Proper user permissions makes it both easy to install software and stop trojans. People complain because M$ has yet to implement the simple read write execute and user flags common and effective in Unix since the 1970s. Instead they use annoying warnings that cry wolf and make the user think it's their fault when they turn those off.
Vista proves that compatibility with previous applications is not the reason they have not adopted a sane user model. Vista is all driven by digital restrictions for media companies. Where those restrictions break applications they were only too happy to do it.
one big fat Microsoft Fanboy/Salesman argument isn't true for Vista: "Windows has more applications..."
That lie has been dead for a long time. Debian has 18,733 packages now. I doubt they will ever be obsoleted the way non free software is and Debian, while huge, is only a part of the free software world. You have to go back 20 year to be in a world where non free software outnumbers free. Today, you can easily run systems that are completely free.
The M$ fanboys will say silly things now about how those 1,000 Vista ready applications you don't have to fiddle with too much are the ones that matter and are better in some way than others.
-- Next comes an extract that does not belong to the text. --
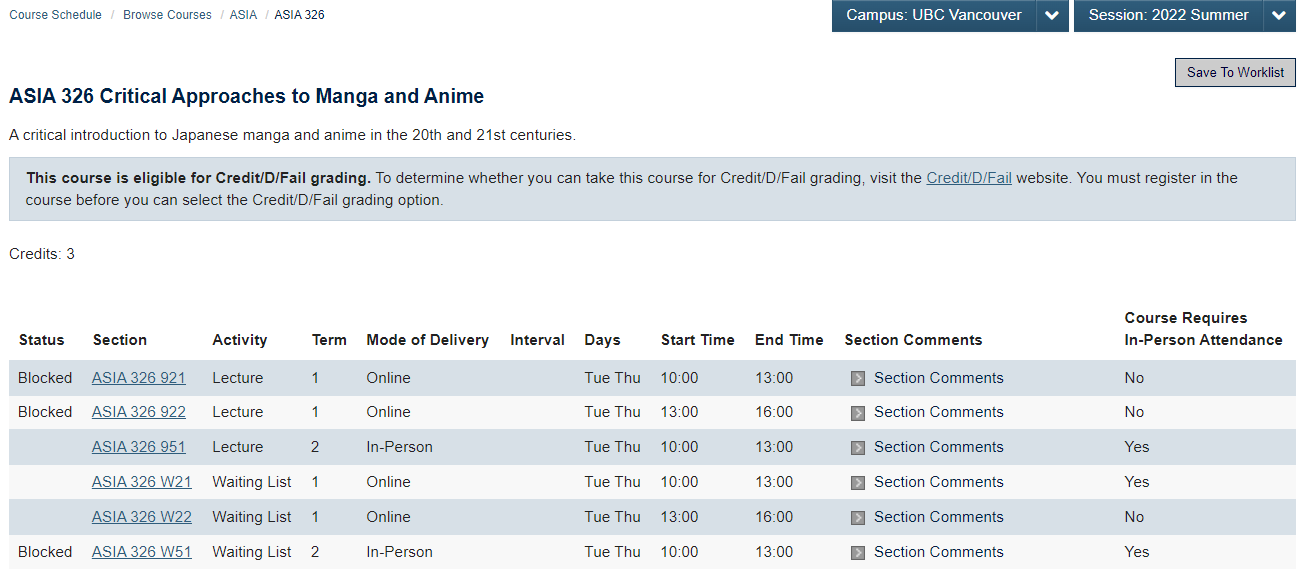Expand Section Comments icon for ASIA 326 W21
1305x573 pixels.
pos(858,483)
That too is a lie and the difference is only going to become more obvious.
Developers left the non free world long ago when it was clear that only M$ and friends got anything out of it. The non free software world collapsed more than ten years ago as M$ crushed rivals like Netscape, OS/2, Word Perfect and others. Everything since then has been a desperate struggle by M$ to stop or steal free software.
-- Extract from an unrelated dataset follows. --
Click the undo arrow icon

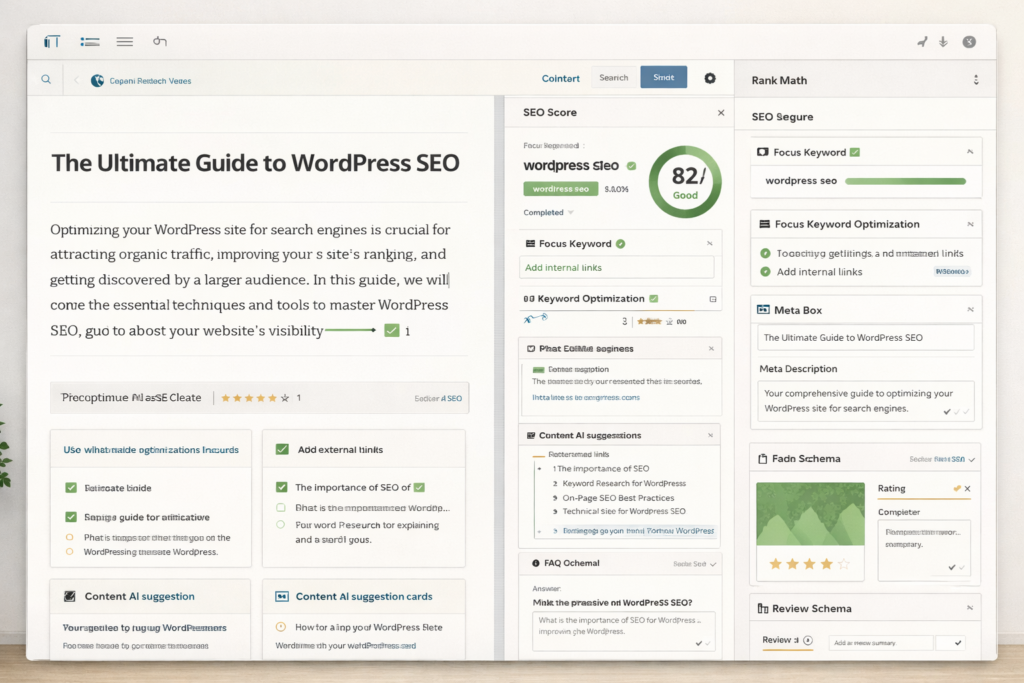point(158,41)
if he is seen spending his earnings from the windos tax on frivolities like this one.
Oh come on, be creative and you can make it into a religious transformation. They can pump out copy about how Mr. Gates, the god, looked down on a "fragile earth" and came away a new man ready to do good for the whole world. He can combine it with some blather about the joys of parenting and might actually fool people into thinking he's changed. M$'s propaganda machine is all about convincing people Mr. Gates is full of good will. The props required to pull off that illusion are getting expensive.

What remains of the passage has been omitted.